Really, that's up to you. Can you continue dating them knowing they've already broken your trust once? Do you know for sure it was just once? And why did they do it?

They may not want to discuss it. It might make them uncomfortable. But why should they be comfortable? They violated your trust! Don't let them off the hook. Get some answers and make some decisions.

So since I can't tell you what you should do, how about I tell you what you shouldn't do? Here are 6 things you should never do when you find out your partner cheated:

Pretend It Didn't Happen

If your plan is to stay with them, sweeping their infidelity under the rug will only cause more pain. Without facing the problem head on, trust cannot be rebuilt. How can you have faith that someone will not violate your trust again if they don't know you know they did it in the first place? Add to that the swarm of questions I'm sure are swirling around in your head, and the self-doubt that is slowly building, and you're just setting yourself (and your relationship) up for disaster.

Ask For Details

It's one thing to question their motives. It's another thing entirely to listen to them describe every minute detail of the act. Trust me...you don't want to hear it, no matter how bad you think you do.

Accept Responsibility

Say it with me now: This is not my fault. When it comes right down to it, cheating has nothing to do with the person who was cheated on. It is the failing of the cheater completely.
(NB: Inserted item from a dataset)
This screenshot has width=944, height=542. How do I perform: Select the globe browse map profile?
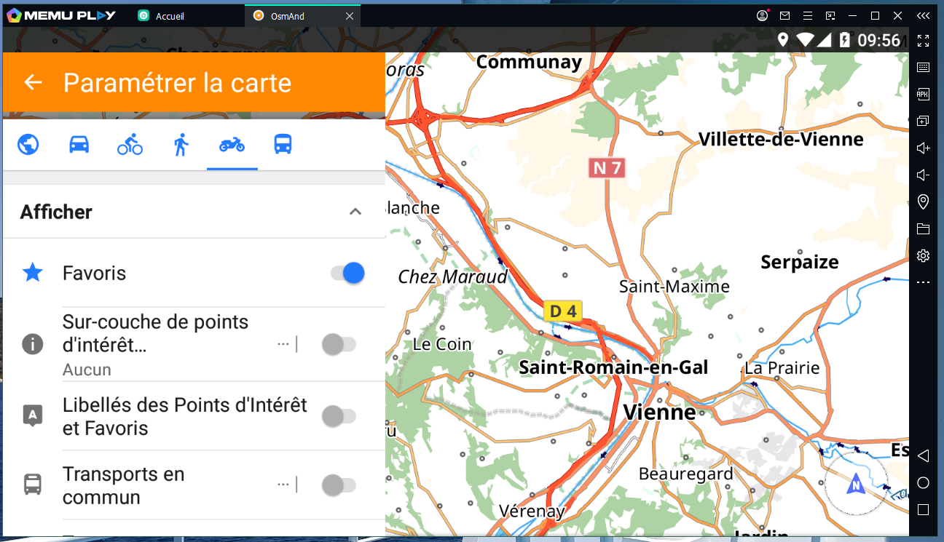(28, 145)

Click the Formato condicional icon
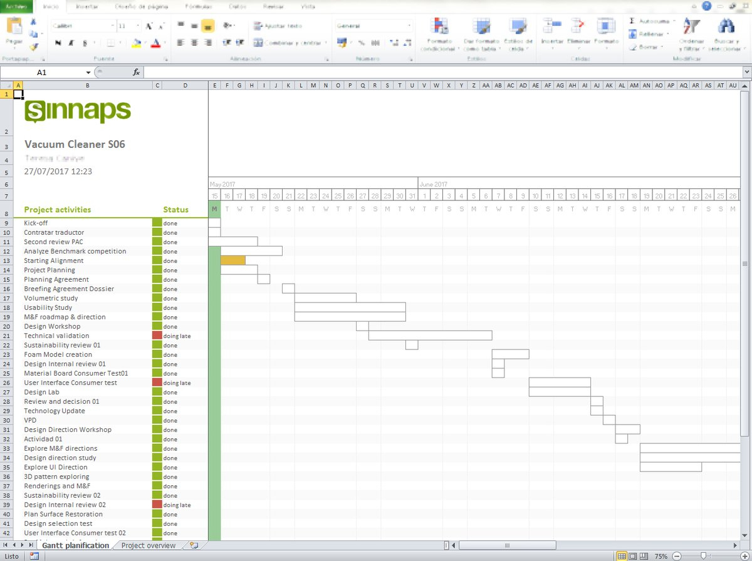coord(442,28)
So you gained a few pounds, or your job keeps you hopping, or the kids always find ways to c-block, or your idea of “good sex” doesn't always match your lover's. These are not, under any circumstances, reasons to violate someone's trust. There is no good reason. If there's a problem, the responsible thing to do is discuss it and find a solution. Cheating is a problem, NOT a solution.

Tell Everyone

I know it's tempting. You want to warn anyone they might date in the future so it doesn't happen to them. If you can prevent someone else getting hurt, why shouldn't you?

Here's why you shouldn't: you are not the world's savior. They'll just think you're a jilted lover making things up to make your ex's life miserable. And besides...most people have to learn for themselves, anyway.

Revenge Sex

Once upon a time, I dated a guy who couldn't keep it in his pants to save his life. By our one-year anniversary, he'd cheated on me so many times he'd lost count. When I heard about the sixth girl he'd gone home with, I slept with his best friend.

I knew it wasn't the right thing to do. If I didn't want to be with him anymore, or I couldn't trust him, I should have broken it off, or, at the very least, opened the relationship. But it felt SO GOOD to  “get him back”...until it had no affect on him.

In the end, I only hurt myself. For a long time, I was convinced my revenge sex meant I was a dirty cheater, and I'd never be able to have an honest relationship, when in reality, it just meant I was impulsive and immature.

Beg them to stay

Uhm...Ahem. They're the one who screwed up. Shouldn't THEY be begging YOU?